The computer flashed up triple coordinates in rapid succession as the electrodes went deeper.

"Practice makes perfect," Ellis said sourly. He was now using the scale-down apparatus attached to the stereotactic hat. The scaler reduced his crude finger movements to very small changes in electrode movements. If he moved his finger half an inch, the scaler converted that to half a millimeter. Very slowly the electrodes penetrated deeper into the brain.

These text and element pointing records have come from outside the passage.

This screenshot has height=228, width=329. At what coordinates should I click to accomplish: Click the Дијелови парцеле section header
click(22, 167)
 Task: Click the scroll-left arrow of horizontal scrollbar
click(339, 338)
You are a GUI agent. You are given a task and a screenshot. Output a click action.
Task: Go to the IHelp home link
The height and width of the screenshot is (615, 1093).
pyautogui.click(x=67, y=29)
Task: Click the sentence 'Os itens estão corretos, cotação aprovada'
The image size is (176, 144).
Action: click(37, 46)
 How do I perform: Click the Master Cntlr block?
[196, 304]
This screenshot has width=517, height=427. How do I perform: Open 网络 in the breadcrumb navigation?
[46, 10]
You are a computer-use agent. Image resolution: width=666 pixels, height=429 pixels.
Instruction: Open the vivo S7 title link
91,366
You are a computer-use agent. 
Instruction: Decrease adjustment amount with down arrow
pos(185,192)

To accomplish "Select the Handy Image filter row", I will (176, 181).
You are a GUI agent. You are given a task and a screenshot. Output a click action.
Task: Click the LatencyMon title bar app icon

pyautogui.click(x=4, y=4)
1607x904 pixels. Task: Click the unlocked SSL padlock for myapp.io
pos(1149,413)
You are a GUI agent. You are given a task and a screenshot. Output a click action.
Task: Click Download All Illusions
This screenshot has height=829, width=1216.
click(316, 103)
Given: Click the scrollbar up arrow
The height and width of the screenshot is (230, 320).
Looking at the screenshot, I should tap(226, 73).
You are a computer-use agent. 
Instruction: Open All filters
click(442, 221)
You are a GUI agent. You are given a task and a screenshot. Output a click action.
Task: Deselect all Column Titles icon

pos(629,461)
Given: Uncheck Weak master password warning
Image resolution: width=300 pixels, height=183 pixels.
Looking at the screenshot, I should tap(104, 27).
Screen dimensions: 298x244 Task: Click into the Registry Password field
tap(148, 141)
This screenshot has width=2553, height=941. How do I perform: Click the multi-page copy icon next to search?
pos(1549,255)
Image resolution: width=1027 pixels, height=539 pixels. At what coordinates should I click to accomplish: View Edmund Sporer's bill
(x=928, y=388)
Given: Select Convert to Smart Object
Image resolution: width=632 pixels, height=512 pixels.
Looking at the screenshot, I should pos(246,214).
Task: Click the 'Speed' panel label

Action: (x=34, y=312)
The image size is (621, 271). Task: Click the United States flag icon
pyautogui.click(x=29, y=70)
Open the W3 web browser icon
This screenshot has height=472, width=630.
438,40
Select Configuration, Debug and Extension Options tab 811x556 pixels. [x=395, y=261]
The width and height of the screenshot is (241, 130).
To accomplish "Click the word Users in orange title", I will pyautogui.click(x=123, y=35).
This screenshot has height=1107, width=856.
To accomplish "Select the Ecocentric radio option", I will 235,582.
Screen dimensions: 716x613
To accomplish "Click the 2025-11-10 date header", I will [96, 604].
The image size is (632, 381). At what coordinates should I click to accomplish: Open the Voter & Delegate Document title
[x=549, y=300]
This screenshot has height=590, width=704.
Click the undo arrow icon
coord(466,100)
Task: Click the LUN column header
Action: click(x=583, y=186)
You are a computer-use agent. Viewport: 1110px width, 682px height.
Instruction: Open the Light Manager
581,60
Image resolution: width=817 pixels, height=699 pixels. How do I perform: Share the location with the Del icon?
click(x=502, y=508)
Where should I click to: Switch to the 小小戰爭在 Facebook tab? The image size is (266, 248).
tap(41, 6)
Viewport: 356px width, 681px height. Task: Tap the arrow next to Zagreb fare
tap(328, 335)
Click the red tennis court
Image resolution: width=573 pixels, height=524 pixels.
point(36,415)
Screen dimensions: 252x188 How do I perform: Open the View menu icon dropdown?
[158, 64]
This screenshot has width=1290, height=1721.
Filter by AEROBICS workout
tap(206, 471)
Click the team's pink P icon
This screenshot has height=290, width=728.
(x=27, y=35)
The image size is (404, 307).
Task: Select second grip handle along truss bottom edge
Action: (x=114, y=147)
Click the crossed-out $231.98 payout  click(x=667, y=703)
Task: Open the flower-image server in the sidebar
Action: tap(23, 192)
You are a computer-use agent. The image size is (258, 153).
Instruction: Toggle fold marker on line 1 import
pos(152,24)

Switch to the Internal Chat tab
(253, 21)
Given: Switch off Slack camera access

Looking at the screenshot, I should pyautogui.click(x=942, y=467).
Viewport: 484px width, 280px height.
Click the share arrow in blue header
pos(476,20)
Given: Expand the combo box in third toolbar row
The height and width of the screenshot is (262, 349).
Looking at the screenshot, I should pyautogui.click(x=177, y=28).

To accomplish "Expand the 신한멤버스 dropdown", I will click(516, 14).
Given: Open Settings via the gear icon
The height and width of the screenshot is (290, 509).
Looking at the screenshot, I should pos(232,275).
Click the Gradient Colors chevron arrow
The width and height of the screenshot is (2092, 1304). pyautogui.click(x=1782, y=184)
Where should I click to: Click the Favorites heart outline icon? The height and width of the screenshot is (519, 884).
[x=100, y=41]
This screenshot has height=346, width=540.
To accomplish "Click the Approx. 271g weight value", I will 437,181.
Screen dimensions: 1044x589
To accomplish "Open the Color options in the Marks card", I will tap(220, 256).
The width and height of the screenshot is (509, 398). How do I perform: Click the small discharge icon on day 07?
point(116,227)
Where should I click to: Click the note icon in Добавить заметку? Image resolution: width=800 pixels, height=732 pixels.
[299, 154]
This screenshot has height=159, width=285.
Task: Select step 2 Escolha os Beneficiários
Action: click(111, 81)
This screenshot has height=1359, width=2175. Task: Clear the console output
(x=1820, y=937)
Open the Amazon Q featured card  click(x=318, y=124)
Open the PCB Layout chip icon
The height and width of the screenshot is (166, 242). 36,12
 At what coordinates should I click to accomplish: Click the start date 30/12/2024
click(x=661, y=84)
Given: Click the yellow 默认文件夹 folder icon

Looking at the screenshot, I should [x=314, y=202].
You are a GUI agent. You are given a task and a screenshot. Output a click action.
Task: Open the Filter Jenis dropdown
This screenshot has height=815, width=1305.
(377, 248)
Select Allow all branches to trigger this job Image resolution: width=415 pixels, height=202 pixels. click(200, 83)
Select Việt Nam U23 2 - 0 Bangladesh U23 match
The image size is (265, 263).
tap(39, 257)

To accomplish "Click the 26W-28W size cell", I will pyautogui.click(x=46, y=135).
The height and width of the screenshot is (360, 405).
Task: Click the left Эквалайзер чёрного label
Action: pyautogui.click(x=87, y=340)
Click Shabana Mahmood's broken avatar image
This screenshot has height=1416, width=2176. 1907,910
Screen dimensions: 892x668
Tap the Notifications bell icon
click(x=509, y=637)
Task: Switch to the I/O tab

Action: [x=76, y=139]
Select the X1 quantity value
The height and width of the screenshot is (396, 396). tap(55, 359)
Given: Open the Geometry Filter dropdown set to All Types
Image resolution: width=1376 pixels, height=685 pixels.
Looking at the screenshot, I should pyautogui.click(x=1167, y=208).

From the screens, Ross could lift her eyes and watch the closed-circuit TV monitor showing Ellis at work. It was easier to watch on TV than to turn around and see the real thing. But she turned around when she heard Benson say, very distinctly, "Uh."

Ellis stopped. "What was that?"

"Patient," the anaesthetist said, gesturing toward Benson.

Ellis paused, bent over, to look at Benson’s face. "You all right, Mr. Benson?" He spoke loudly, distinctly.

"Yuh. Fine," Benson said. His voice was deeply drugged.

"Any pain?"

"No."

"Good. Just relax now." And he returned to his work.

Ross sighed in relief. Somehow, all that had made her tense, even though she knew there was no reason for alarm.

Benson could feel no pain, and she had known all along that his sedation was only that – a kind of deep, drugged semi-sleep, and not unconsciousness. There was no reason for him to be unconscious, no reason to risk general anaesthesia.

She turned back to the computer screen. The computer had now presented an inverted view of the brain, as seen from below, near the neck. The electrode track was visible end on, as a single blue point surrounded by concentric circles.